Associate Professor 
Director of Undergraduate Studies in the Department of Physiology
PhD, University of Manitoba 

Laboratory: 3-108 Katz Building
Email address: gosgnach@ualberta.ca 

 

Research Interests / Academic Activities

My laboratory is focussed on deciphering the structure and mechanism of function of the neural network responsible for producing walking movements in mammals (i.e. the locomotor CPG). A CPG was first postulated to control locomotor behavior of mammals a century ago. Much of the ongoing research attempting to promote functional regeneration following spinal cord injury has involved attempts to restore connections across the injury site to the locomotor CPG, so as to take advantage of its rhythm generating capacity. Clearly, a detailed characterization of the interneurons that comprise the locomotor CPG, and an understanding of how they are activated and interconnect as a network will benefit the development of therapies aimed at enhancing functional recovery after spinal cord injury.

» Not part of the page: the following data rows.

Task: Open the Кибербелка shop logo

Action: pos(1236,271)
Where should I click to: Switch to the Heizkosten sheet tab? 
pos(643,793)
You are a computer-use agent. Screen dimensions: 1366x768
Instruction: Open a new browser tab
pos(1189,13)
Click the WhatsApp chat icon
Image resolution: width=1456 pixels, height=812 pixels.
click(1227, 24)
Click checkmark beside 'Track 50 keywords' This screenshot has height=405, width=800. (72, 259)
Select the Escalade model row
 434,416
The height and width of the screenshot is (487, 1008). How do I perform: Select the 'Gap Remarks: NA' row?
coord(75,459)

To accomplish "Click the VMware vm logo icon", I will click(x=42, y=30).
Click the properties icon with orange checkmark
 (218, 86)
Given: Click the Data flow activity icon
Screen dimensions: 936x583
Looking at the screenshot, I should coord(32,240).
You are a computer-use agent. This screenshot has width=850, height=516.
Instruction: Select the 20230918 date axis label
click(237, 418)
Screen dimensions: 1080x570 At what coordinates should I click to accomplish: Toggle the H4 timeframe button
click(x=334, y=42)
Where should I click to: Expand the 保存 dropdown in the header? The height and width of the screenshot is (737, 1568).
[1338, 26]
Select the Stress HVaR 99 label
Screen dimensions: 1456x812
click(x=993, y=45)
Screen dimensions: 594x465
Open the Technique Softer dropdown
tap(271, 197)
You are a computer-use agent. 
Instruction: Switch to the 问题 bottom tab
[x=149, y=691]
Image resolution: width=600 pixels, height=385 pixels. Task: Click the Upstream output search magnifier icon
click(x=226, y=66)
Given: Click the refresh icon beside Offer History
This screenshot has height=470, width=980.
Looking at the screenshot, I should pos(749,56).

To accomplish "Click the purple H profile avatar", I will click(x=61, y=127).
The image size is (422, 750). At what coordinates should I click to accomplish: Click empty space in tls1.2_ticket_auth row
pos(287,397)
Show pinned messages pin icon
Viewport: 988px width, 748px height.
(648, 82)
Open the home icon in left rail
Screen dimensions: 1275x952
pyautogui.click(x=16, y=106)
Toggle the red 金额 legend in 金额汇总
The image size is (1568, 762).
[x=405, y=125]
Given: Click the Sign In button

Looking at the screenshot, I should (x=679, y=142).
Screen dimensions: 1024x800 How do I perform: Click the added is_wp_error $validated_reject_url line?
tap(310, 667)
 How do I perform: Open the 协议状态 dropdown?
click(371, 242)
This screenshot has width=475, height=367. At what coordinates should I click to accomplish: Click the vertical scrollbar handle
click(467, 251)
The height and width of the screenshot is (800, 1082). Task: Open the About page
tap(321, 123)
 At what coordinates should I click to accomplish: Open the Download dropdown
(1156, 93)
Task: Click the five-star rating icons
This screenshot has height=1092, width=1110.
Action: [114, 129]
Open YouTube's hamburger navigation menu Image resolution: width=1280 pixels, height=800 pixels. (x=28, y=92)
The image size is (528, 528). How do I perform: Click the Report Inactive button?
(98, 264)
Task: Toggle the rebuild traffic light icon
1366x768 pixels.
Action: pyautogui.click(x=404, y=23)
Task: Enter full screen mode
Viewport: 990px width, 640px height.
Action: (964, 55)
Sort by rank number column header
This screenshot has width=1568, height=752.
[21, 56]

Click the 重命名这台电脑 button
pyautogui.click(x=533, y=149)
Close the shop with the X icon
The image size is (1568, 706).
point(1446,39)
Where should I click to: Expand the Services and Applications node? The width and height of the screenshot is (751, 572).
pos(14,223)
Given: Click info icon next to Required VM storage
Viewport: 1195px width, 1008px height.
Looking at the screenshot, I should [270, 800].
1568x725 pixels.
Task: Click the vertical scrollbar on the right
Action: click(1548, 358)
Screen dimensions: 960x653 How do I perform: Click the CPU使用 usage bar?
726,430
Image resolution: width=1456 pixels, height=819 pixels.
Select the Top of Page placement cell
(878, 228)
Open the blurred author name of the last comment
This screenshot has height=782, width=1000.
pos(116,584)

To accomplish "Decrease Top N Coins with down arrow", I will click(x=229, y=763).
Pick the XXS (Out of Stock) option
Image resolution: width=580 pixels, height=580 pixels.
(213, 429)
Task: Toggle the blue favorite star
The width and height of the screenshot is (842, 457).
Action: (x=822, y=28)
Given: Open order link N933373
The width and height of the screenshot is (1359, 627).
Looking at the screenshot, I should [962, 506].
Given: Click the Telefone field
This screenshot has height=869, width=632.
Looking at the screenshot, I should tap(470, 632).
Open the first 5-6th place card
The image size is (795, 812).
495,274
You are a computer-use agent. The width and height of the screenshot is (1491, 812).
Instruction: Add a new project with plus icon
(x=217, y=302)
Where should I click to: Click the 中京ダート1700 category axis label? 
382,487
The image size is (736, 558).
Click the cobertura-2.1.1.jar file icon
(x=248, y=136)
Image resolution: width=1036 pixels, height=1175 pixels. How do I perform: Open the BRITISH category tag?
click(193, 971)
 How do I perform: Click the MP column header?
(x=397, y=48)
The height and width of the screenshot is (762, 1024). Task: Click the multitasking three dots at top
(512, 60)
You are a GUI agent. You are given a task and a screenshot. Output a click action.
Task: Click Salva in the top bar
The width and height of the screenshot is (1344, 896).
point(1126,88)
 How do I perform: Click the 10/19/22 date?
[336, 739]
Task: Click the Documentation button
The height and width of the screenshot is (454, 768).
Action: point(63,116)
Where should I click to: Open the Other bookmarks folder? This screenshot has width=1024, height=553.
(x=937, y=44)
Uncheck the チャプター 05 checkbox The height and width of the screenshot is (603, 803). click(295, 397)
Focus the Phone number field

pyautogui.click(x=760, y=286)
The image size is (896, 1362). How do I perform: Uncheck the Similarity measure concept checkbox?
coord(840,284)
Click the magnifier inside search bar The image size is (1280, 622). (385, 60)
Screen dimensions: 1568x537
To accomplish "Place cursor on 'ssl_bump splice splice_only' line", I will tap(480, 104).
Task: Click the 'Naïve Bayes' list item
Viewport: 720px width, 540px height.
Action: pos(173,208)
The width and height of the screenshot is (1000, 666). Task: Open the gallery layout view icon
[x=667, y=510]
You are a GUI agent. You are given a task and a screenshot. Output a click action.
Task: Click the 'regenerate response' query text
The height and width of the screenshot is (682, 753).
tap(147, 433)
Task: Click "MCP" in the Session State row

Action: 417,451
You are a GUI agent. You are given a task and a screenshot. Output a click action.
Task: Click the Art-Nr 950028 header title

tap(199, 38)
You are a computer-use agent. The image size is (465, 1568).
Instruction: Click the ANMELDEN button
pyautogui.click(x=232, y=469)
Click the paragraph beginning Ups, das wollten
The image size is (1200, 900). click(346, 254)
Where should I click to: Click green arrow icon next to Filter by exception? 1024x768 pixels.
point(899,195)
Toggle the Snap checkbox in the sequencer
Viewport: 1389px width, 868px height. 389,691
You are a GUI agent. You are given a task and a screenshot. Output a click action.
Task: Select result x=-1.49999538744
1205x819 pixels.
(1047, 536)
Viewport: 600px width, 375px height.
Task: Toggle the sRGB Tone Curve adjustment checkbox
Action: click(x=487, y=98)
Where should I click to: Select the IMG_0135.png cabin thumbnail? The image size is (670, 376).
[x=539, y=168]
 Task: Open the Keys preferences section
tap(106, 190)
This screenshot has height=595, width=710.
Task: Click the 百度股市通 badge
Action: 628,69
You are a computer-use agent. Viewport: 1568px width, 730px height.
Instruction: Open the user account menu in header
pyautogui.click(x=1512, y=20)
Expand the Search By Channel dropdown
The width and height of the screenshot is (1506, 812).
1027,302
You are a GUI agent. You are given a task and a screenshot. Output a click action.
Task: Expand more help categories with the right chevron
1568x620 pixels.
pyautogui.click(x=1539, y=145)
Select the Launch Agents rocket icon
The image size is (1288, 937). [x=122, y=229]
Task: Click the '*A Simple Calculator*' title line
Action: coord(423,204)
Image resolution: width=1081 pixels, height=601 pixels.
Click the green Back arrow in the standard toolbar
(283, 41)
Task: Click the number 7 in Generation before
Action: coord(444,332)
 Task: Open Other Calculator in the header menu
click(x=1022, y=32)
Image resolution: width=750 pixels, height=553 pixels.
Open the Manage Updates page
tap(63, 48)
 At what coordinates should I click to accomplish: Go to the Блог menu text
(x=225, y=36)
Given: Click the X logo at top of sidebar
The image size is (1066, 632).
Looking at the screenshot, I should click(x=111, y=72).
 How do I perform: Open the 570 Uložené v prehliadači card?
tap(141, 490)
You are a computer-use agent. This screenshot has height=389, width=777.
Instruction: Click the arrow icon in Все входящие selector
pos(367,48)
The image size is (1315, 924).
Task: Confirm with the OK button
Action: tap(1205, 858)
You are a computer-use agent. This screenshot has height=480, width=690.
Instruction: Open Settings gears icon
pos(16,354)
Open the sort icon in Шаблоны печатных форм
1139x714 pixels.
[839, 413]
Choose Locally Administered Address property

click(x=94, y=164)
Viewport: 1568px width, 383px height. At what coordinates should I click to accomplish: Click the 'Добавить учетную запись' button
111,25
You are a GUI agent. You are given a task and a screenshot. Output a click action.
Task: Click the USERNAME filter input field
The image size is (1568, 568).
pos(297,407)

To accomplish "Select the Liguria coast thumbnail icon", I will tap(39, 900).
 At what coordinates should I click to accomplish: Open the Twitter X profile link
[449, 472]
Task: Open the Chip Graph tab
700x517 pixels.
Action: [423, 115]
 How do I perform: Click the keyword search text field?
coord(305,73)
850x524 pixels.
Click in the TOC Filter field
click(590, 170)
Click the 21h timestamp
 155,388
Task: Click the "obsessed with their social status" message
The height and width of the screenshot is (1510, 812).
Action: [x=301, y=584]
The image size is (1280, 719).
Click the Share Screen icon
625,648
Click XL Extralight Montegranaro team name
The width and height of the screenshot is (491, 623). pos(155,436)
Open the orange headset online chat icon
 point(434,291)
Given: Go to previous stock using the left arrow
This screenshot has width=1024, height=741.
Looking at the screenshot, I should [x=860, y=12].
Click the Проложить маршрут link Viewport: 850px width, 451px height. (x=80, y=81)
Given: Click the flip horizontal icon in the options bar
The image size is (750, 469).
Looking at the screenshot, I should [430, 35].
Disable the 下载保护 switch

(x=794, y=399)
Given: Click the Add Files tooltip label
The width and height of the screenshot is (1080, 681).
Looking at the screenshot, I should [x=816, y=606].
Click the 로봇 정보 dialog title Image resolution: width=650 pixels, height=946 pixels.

Current work in my laboratory incorporates electrophysiological and imaging approaches to identify neurons that are activated by defending systems known to initiate activity in the locomotor CPG. We are also using anatomical tracing approaches to decipher the connectivity amongst interneuron populations with defined roles in locomotor activity.

 

Select Publications

  1. Rancic V, Ballanyi K, Gosgnach S. (2021). Mapping the Dynamic Recruitment of Spinal Neurons during Fictive Locomotion. J Neurosci. 40:9692-9700.
  2. Karadimas SK, Satkunendrarajah K, Laliberte AM, Ringuette D, Weisspapir I, Li L, Gosgnach S, Fehlings MG. (2020). Sensory cortical control of movement. Nature Neurosci. 23:75-84.
  3. Haque F, Gosgnach S. (2019). Mapping Connectivity Amongst Interneuronal Components of the Locomotor CPG. Front Cell Neurosci. 13:443.
  4. Rancic V, Haque F, Ballanyi K, Gosgnach S. (2019). Using an upright preparation to identify and characterize locomotor related neurons across the transverse plane of the neonatal mouse spinal cord. J Neurosci Methods. 323:90-97.
  5. Haque F, Rancic V, Zhang W, Clugston R, Ballanyi K, Gosgnach S. (2019). WT1-Expressing Interneurons Regulate Left-Right Alternation during Mammalian Locomotor Activity. J Neurosci. 38(25):5666-5676.
  6. Gosgnach S, Bikoff JB, Dougherty KJ, El Manira A, Lanuza GM, Zhang Y. (2017). Delineating the Diversity of Spinal Interneurons in Locomotor Circuits. J Neurosci. 37:10835-10841.
  7. Griener A, Zhang W, Kao H, Wagner C, Gosgnach S. (2015). Probing diversity within subpopulations of locomotor-related V0 interneurons. Dev Neurobiol. 75:1189-1203.
  8. Britz O, Zhang J, Grossmann KS, Dyck J, Kim JC, Dymecki S, Gosgnach S, Goulding M. (2015). A genetically defined asymmetry underlies the inhibitory control of flexor-extensor locomotor movements. Elife. 10.7554/eLife.04718.
  9. Dyck, J. Lanuza, GM, Gosgnach, S. (2012). Functional characterization of dI6 interneurons in the neonatal mouse spinal cord. J Neurophysiol. 107:3256-3266.

 

Laboratory Members

Vladimir Rancic - Research Associate
Jun Ren - Research Associate